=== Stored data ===
··········

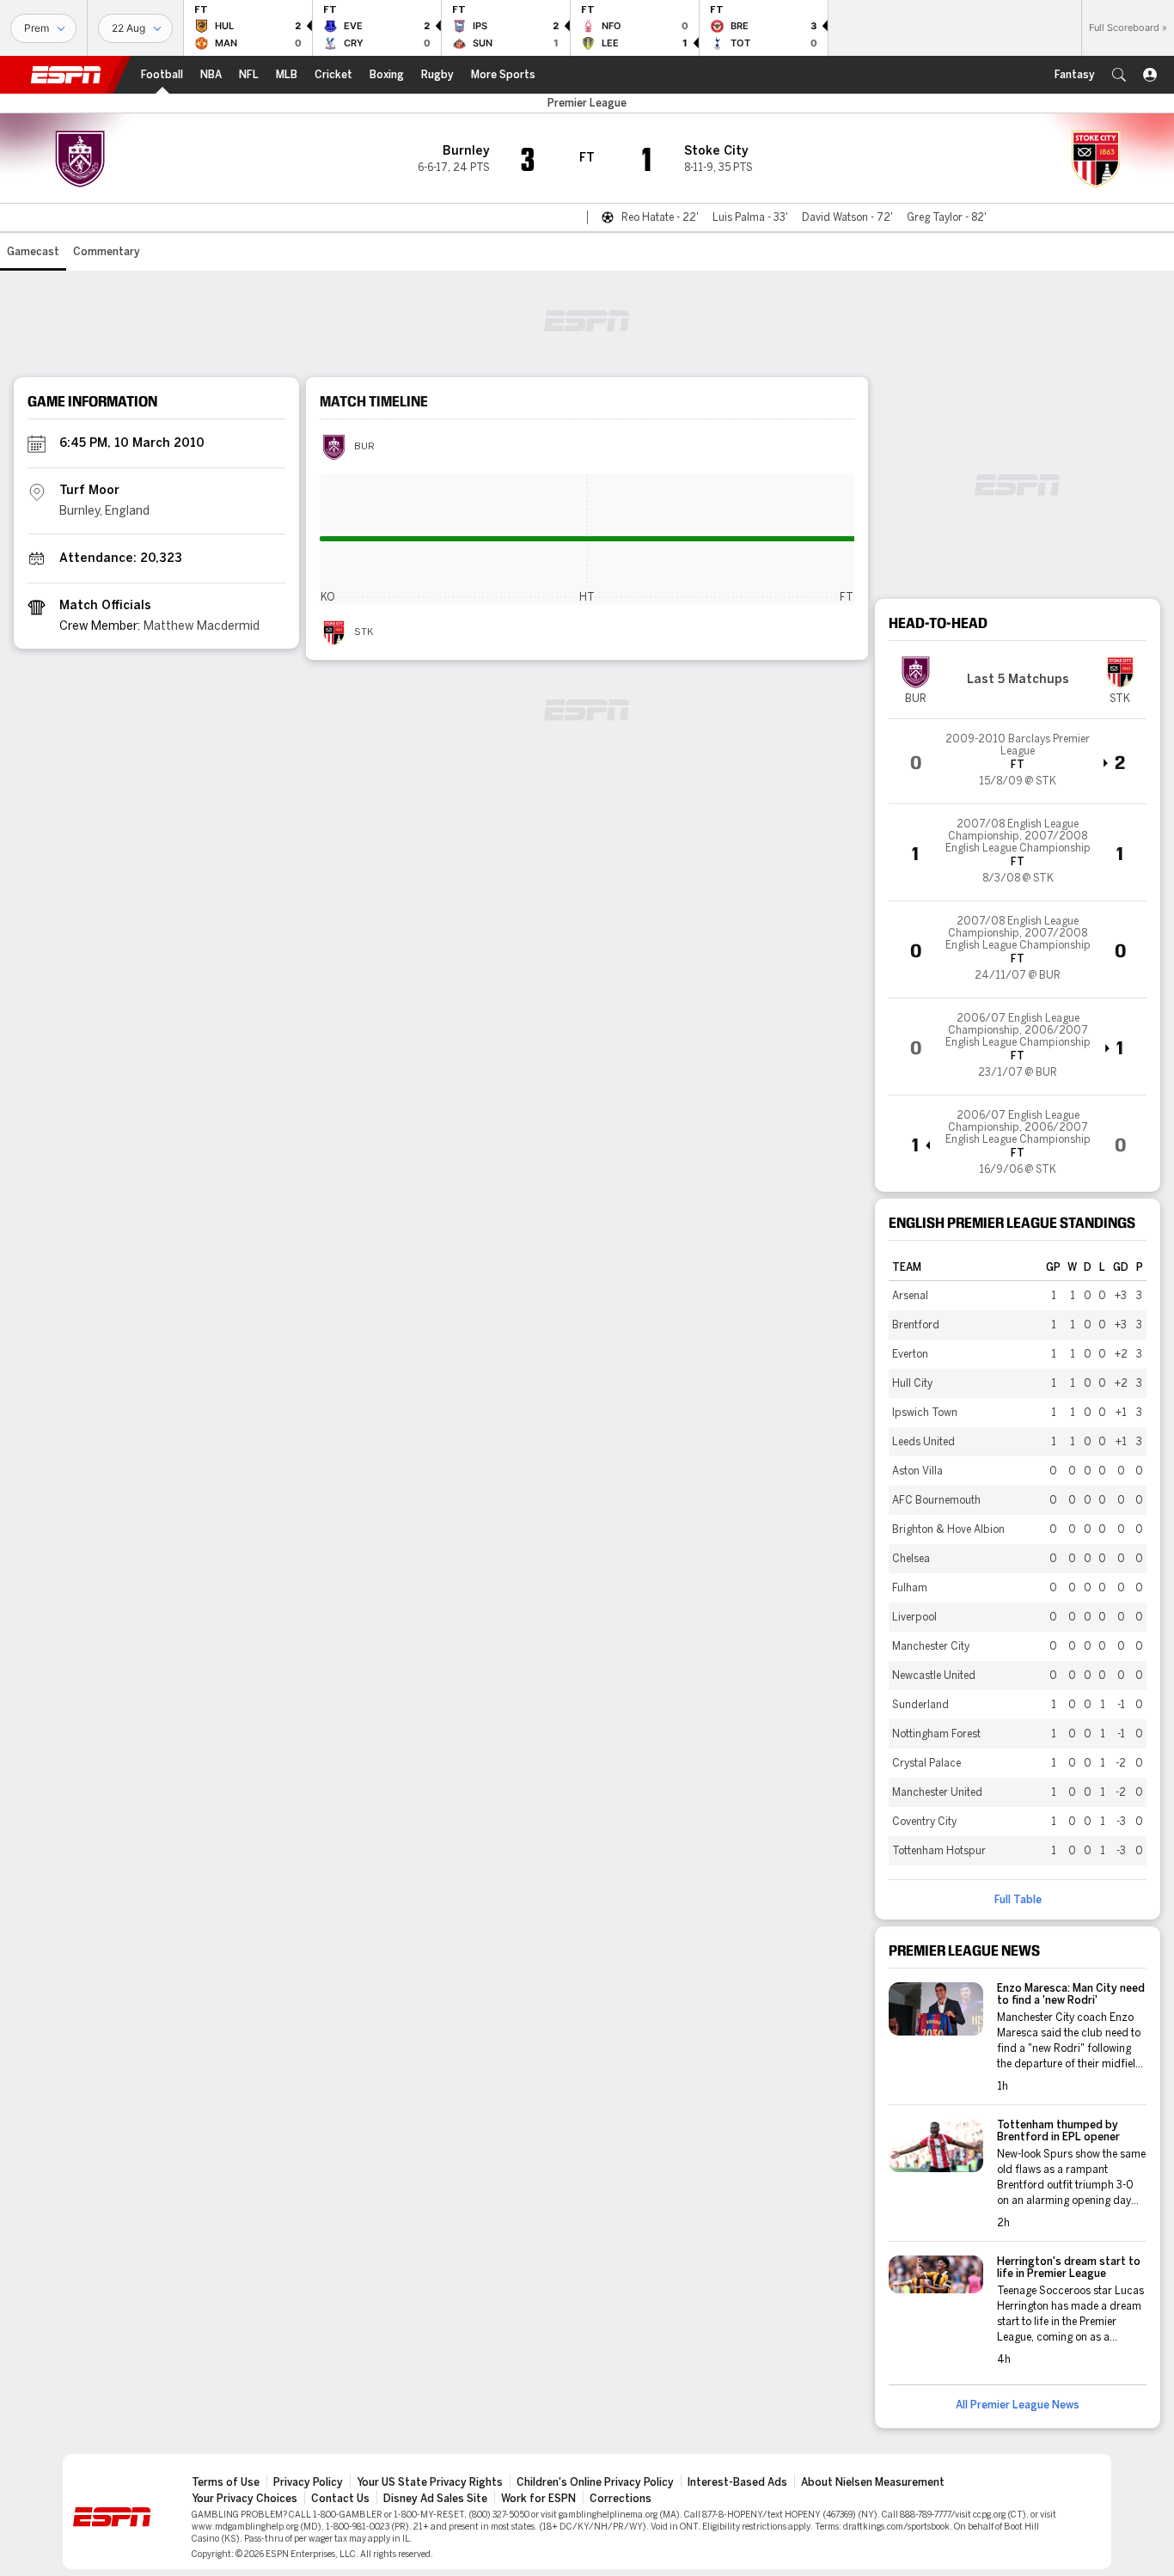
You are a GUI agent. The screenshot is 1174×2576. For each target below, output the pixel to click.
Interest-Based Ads (737, 2482)
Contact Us (340, 2499)
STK (363, 632)
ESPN (66, 75)
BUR (364, 447)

··········

=== EXERCISE INSTRUCTIONS ===
Return each entry exactly as it appears above, but exclude the pictures.

=== SOLUTION TO THIS PROBLEM ===
You are a GUI agent. The screenshot is 1174×2576. For each target below, output the pixel to click.
Interest-Based Ads (737, 2482)
Contact Us (340, 2499)
STK (363, 632)
ESPN (66, 75)
BUR (364, 447)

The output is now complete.